----- Input records
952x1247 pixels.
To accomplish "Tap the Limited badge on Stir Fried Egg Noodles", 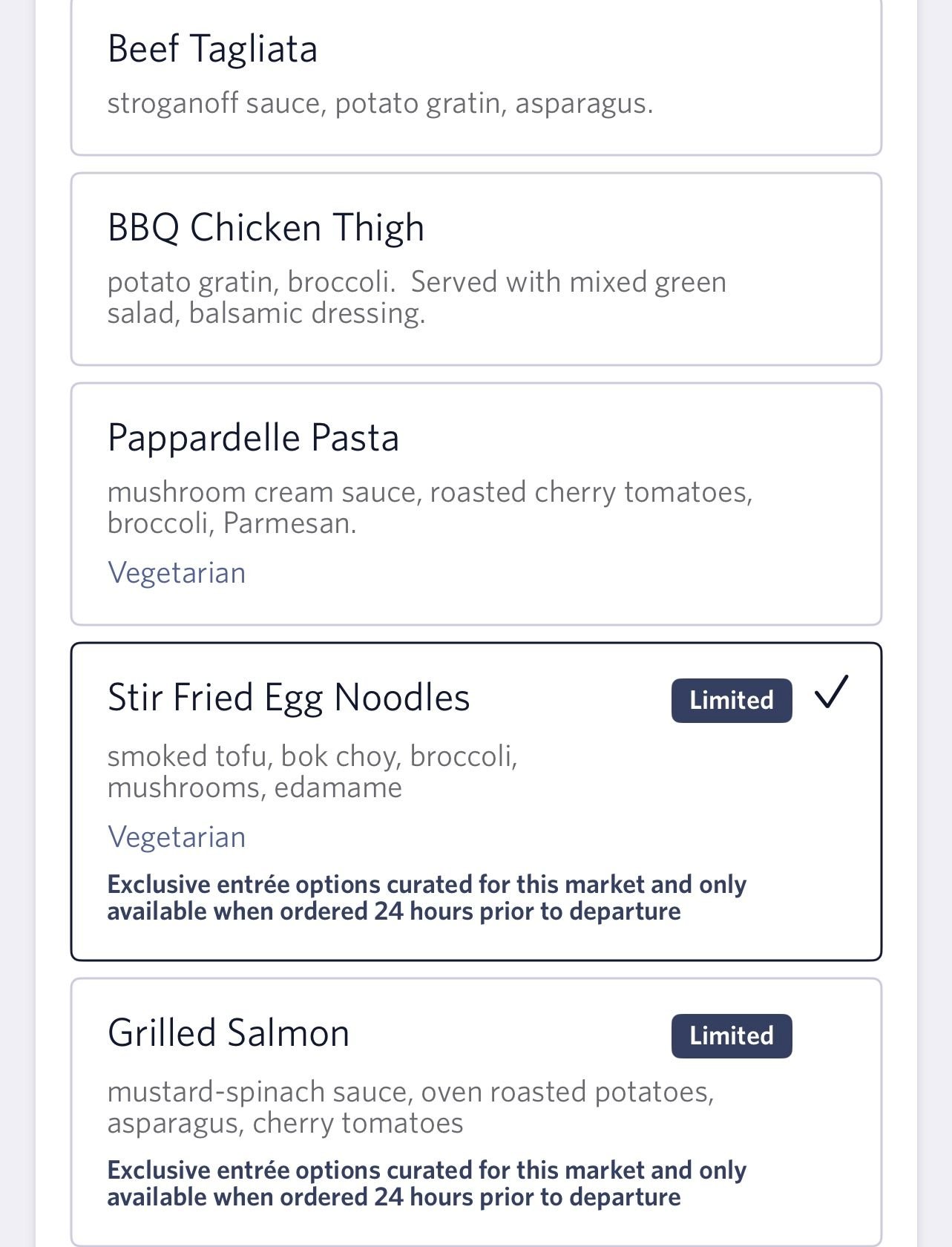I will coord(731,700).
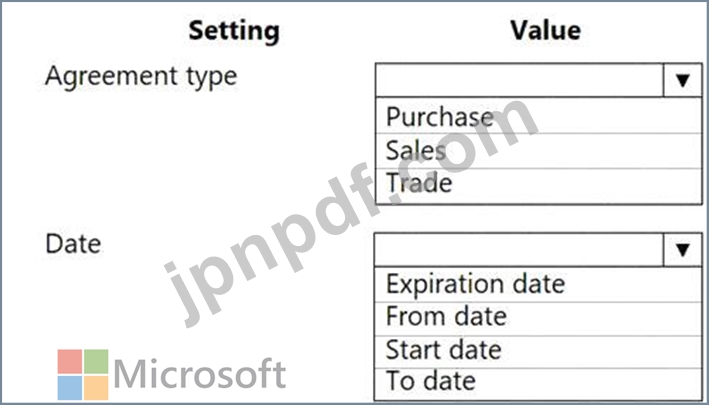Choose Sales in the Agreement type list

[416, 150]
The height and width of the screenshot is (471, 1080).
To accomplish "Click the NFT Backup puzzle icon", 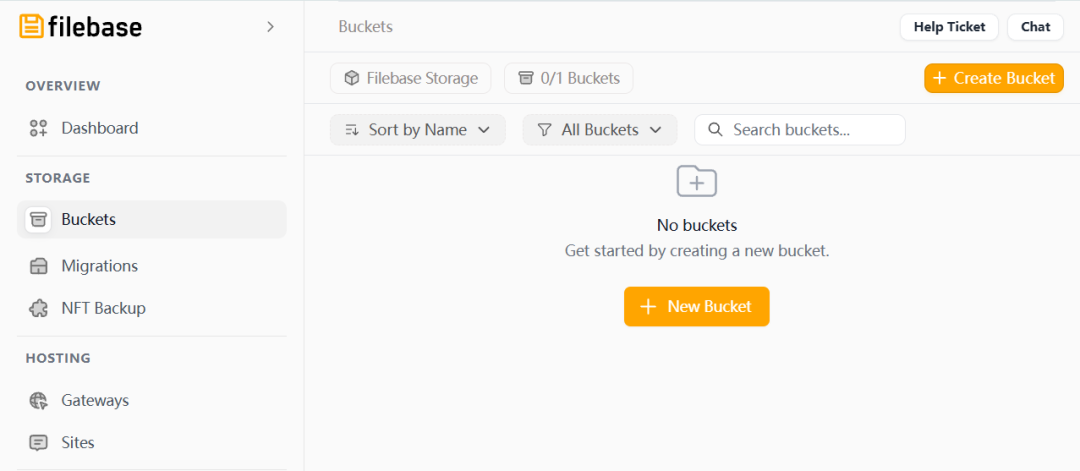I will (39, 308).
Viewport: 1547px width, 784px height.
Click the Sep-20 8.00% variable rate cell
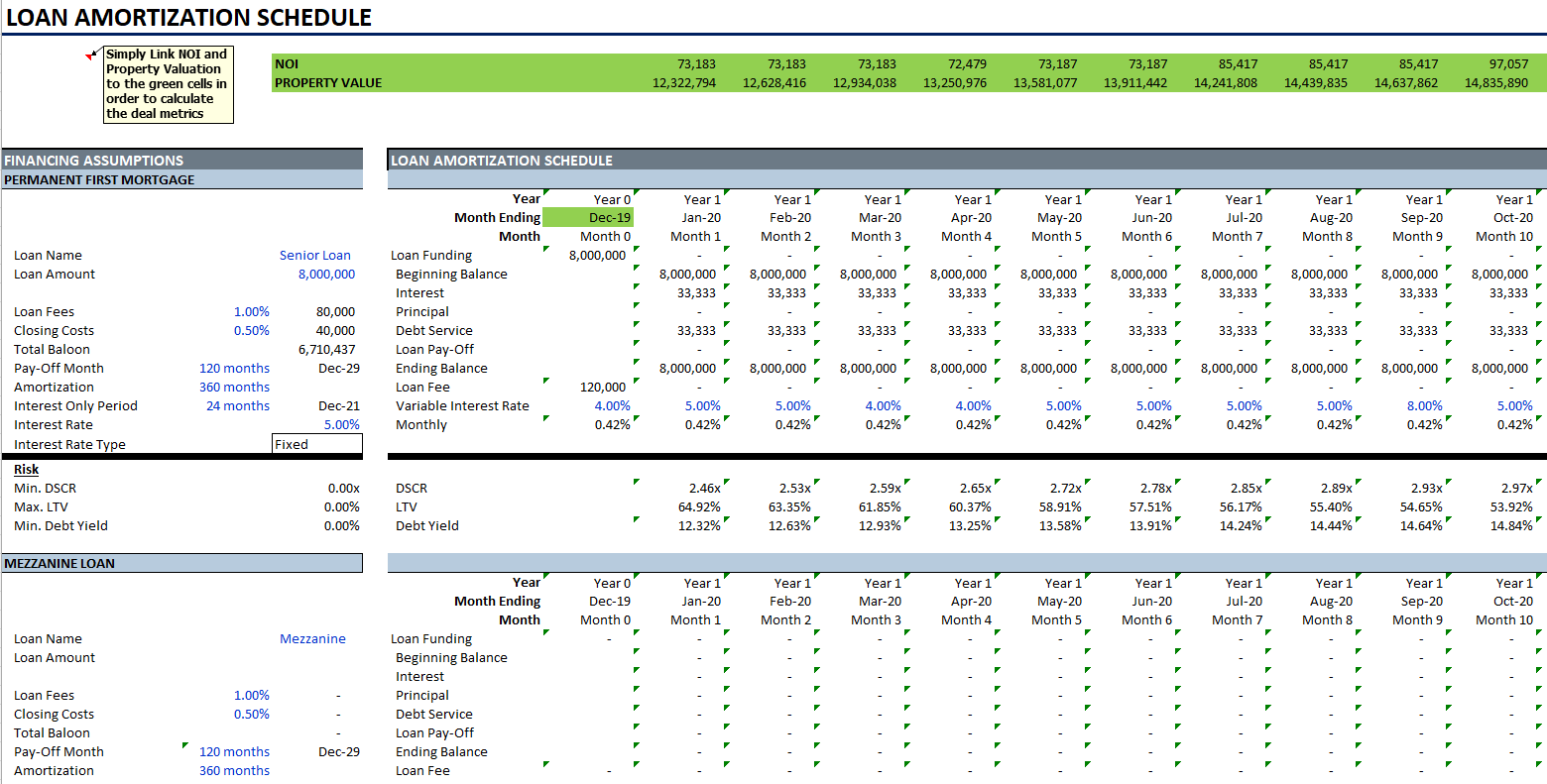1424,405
----------
What lines of the material contain "height"? Show them.

## Answer to this exercise
The height and width of the screenshot is (471, 1080).
Viewport: 1547px width, 784px height.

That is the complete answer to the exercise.